When considering a jumbo mortgage refinance, you should look at the long-term and short-term costs. So the interest rate and repayment term are important, but they’re not the only things to consider.

Lenders charge upfront fees for a refinance loan of 3% to 6%, which is a sizable sum for a large jumbo loan. If you have plans to move in the near future, these upfront costs may outweigh the potential savings. To ensure that refinancing makes sense, use NextAdvisor’s mortgage refinance calculator to run the numbers.

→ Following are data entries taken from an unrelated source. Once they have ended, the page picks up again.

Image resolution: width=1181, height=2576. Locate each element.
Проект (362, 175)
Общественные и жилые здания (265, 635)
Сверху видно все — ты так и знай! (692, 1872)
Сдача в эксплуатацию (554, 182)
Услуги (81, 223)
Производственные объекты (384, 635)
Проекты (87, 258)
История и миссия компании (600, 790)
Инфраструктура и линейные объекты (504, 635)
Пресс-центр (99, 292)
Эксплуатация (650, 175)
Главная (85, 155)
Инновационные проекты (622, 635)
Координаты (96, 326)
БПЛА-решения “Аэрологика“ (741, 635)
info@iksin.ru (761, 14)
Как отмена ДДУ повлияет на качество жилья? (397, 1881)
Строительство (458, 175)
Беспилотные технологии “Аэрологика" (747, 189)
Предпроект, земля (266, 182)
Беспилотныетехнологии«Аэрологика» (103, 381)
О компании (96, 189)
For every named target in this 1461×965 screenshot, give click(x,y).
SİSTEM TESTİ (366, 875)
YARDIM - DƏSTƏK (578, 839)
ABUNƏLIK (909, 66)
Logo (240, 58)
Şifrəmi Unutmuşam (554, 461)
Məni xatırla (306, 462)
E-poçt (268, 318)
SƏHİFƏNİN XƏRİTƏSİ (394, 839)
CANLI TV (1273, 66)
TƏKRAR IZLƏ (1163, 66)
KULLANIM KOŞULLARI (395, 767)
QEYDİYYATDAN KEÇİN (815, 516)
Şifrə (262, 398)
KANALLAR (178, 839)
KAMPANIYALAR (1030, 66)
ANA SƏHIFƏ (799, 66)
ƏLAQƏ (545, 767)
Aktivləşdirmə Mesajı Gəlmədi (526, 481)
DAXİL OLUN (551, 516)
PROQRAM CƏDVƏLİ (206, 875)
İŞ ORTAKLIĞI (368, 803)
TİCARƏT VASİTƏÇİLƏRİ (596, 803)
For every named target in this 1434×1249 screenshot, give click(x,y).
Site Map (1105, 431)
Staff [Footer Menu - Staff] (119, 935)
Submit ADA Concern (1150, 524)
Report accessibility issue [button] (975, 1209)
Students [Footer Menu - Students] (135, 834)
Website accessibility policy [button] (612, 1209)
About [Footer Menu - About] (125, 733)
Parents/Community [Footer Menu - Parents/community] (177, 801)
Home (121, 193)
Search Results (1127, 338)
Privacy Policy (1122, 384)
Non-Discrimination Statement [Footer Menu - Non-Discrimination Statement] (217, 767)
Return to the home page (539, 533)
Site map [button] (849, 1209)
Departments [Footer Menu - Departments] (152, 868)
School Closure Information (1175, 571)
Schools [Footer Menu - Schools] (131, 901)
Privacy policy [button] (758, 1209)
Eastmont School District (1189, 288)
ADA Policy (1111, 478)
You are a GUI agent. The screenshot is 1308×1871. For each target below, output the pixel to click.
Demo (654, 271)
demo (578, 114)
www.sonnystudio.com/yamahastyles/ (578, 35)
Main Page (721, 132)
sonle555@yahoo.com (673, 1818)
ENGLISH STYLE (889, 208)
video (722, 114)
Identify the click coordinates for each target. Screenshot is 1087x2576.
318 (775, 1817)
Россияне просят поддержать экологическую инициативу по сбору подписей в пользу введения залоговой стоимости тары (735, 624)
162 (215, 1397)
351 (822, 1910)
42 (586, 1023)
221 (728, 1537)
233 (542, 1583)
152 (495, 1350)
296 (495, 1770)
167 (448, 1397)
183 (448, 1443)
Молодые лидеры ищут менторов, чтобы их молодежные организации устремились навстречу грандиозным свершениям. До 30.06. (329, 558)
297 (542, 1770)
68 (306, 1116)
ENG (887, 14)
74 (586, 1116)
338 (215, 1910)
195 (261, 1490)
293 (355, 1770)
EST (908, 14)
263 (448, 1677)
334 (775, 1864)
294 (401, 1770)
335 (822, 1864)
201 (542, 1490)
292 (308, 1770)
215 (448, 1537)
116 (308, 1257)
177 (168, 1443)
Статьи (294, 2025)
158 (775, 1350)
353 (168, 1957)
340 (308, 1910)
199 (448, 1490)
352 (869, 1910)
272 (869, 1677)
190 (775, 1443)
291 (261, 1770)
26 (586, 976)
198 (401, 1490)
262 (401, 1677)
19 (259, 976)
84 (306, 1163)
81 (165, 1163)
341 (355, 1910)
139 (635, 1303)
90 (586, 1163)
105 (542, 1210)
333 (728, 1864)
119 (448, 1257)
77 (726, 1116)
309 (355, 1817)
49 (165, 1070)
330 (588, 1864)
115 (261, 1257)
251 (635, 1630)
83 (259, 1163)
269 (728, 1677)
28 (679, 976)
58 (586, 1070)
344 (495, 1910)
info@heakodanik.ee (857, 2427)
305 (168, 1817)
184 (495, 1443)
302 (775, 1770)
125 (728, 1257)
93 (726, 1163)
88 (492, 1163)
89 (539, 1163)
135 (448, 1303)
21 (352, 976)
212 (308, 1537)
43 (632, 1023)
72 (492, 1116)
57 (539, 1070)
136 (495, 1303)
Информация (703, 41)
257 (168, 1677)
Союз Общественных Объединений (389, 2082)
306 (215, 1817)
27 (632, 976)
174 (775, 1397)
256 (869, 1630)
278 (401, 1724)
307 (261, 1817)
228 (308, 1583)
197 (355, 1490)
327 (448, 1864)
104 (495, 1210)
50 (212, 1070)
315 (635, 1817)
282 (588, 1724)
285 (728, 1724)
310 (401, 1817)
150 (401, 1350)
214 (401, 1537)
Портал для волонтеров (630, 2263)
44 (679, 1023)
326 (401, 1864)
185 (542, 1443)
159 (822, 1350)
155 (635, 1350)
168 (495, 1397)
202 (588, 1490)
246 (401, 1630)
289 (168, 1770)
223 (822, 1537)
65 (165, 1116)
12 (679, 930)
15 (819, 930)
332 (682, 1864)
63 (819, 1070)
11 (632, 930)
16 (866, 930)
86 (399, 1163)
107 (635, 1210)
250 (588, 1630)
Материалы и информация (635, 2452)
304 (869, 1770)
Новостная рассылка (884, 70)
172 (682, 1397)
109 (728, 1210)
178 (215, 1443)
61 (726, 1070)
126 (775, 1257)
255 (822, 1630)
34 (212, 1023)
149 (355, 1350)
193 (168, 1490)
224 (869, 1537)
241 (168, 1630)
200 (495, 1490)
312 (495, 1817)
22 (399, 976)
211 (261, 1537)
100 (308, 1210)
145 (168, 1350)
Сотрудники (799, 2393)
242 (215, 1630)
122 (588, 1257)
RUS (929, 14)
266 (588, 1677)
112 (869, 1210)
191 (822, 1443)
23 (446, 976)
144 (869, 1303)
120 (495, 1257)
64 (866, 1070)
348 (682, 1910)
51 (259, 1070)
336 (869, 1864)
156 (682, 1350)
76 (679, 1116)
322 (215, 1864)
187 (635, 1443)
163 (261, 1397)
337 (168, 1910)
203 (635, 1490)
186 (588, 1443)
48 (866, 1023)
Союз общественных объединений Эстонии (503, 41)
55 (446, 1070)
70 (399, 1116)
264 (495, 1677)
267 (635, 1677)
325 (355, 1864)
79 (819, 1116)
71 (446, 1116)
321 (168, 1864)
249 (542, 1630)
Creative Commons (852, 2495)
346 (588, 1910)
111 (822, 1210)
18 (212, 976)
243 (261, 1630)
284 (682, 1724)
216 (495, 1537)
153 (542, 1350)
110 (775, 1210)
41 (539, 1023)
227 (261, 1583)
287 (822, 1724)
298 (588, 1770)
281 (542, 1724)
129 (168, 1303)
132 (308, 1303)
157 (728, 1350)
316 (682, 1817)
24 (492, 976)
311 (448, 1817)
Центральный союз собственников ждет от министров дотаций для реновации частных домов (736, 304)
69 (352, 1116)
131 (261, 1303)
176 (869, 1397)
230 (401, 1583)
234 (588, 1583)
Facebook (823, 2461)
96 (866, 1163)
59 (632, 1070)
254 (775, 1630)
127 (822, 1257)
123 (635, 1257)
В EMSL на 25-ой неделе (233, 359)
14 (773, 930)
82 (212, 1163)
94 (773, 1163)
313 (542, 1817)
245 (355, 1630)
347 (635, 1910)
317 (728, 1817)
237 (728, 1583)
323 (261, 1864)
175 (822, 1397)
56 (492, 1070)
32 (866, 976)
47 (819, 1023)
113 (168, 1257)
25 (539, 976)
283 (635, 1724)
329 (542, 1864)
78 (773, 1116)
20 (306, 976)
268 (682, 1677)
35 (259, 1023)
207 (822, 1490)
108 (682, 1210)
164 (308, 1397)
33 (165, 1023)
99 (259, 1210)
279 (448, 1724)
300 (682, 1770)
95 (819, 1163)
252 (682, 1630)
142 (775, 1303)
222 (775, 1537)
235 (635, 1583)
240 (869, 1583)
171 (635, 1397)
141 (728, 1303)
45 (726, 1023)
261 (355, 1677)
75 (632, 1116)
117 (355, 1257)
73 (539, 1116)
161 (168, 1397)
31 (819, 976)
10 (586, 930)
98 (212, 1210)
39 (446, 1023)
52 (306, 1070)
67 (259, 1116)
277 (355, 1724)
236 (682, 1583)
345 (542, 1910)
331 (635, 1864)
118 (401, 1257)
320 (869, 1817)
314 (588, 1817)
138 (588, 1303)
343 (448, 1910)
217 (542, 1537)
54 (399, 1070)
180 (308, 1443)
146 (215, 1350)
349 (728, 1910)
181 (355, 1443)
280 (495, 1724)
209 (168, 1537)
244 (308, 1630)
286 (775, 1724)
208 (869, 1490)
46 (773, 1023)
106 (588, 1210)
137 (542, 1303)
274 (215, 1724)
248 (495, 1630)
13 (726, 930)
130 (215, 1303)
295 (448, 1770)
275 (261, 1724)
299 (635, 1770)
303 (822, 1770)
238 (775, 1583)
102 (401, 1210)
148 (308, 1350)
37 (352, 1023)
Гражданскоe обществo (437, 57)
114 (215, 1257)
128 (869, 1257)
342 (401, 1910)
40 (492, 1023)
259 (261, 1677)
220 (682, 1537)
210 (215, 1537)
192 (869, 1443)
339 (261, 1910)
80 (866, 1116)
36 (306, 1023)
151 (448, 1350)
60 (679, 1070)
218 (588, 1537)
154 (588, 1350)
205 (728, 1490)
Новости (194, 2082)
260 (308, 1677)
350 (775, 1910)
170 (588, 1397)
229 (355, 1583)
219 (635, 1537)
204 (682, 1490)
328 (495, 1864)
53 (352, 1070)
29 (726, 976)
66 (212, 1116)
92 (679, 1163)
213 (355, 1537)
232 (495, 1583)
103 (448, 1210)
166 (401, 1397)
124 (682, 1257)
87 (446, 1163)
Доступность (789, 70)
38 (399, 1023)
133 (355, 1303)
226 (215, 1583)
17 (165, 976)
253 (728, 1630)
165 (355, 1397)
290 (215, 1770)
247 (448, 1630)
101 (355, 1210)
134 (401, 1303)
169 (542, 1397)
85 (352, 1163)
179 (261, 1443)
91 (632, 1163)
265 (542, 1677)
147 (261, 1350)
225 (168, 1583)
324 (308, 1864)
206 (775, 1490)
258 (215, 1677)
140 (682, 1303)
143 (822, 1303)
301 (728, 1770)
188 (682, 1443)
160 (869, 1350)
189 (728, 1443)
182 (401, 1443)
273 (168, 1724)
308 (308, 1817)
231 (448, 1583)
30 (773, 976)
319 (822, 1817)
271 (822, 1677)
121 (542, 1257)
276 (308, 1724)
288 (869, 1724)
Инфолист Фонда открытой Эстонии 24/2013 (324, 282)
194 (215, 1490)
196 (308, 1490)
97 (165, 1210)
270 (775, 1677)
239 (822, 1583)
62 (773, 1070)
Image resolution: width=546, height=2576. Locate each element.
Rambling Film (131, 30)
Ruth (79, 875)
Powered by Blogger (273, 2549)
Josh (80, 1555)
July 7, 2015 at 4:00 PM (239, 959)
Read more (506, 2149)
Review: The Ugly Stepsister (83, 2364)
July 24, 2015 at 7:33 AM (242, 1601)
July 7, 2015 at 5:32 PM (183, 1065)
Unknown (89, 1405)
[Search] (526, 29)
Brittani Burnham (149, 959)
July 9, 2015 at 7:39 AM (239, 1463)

When thinking about refinancing, how long you want to be responsible for paying a mortgage should factor into the equation. If you’ve already been paying on your existing 30-year mortgage for 10 years, you may not want to refinance into a new 30-year loan. Not only would you be adding 10 years onto your mortgage, but you could end up paying more interest over time.

 

What is a jumbo loan?

A jumbo loan is a mortgage that allows you to buy or refinance a home with a value that exceeds the maximum limits set by Fannie Mae and Freddie Mac. They require larger down payments and typically have higher interest rates. When refinancing a jumbo loan, the process works similar to a traditional refinance: A new loan will replace the old with new terms and rates. Lenders will look at income, credit score, and credit history. But the qualifications for jumbo refinance loans are stricter than traditional loan requirements.